---- Data

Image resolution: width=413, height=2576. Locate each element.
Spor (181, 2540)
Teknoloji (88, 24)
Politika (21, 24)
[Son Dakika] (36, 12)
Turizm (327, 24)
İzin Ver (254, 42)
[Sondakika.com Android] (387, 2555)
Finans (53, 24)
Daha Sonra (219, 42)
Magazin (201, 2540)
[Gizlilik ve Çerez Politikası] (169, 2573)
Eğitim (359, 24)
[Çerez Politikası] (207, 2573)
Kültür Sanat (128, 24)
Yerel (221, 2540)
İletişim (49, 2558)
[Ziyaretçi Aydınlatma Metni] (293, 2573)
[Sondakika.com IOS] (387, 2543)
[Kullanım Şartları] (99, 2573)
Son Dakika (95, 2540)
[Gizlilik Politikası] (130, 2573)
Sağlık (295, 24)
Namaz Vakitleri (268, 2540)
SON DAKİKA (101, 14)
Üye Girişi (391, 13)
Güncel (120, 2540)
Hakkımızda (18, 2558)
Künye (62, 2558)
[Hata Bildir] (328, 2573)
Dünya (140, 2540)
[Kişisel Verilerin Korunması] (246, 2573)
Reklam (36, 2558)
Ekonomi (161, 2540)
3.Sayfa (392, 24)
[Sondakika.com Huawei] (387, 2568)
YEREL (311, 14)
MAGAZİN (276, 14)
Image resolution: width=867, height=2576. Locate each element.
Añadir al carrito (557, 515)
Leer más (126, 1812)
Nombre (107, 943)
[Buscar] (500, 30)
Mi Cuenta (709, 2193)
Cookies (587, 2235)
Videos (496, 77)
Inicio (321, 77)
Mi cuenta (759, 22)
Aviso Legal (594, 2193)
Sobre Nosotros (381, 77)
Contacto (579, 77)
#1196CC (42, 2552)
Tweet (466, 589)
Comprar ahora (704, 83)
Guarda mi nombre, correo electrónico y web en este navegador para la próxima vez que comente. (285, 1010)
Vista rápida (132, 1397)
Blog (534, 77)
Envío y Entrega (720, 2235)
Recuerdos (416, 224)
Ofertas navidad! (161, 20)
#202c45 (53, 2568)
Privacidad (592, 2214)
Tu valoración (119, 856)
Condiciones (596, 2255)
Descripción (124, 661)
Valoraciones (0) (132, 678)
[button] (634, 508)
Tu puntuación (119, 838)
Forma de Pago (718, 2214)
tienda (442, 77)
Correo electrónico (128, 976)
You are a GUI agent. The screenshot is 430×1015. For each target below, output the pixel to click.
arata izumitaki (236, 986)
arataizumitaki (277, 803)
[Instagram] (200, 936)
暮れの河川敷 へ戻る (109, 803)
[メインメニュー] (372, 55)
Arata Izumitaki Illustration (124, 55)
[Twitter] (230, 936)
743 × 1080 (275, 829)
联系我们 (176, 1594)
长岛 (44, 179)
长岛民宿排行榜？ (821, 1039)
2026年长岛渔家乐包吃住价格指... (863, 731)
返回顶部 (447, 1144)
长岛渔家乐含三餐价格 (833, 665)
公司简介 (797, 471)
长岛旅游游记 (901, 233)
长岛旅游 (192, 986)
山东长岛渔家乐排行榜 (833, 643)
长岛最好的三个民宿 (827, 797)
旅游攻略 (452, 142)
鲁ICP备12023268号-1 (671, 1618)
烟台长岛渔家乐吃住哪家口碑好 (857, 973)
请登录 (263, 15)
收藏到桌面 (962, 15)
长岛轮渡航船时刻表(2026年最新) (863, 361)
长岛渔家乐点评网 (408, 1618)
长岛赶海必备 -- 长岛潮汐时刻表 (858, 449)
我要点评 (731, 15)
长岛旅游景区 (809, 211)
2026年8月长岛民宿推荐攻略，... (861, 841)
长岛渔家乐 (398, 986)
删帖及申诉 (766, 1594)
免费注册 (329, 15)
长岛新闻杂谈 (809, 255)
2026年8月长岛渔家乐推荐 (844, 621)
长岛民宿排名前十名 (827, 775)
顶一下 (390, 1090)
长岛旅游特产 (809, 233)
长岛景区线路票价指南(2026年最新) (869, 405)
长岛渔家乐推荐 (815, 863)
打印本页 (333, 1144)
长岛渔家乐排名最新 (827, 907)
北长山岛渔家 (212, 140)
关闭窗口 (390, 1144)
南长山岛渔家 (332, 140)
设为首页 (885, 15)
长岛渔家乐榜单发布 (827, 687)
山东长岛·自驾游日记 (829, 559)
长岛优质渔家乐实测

--------

## Try it
All lines from the beginning of the material above through the one with "İletişim (49, 2558)" need to be returned exactly; please return those and only those.

## Solution to this task
Image resolution: width=413, height=2576. Locate each element.
Spor (181, 2540)
Teknoloji (88, 24)
Politika (21, 24)
[Son Dakika] (36, 12)
Turizm (327, 24)
İzin Ver (254, 42)
[Sondakika.com Android] (387, 2555)
Finans (53, 24)
Daha Sonra (219, 42)
Magazin (201, 2540)
[Gizlilik ve Çerez Politikası] (169, 2573)
Eğitim (359, 24)
[Çerez Politikası] (207, 2573)
Kültür Sanat (128, 24)
Yerel (221, 2540)
İletişim (49, 2558)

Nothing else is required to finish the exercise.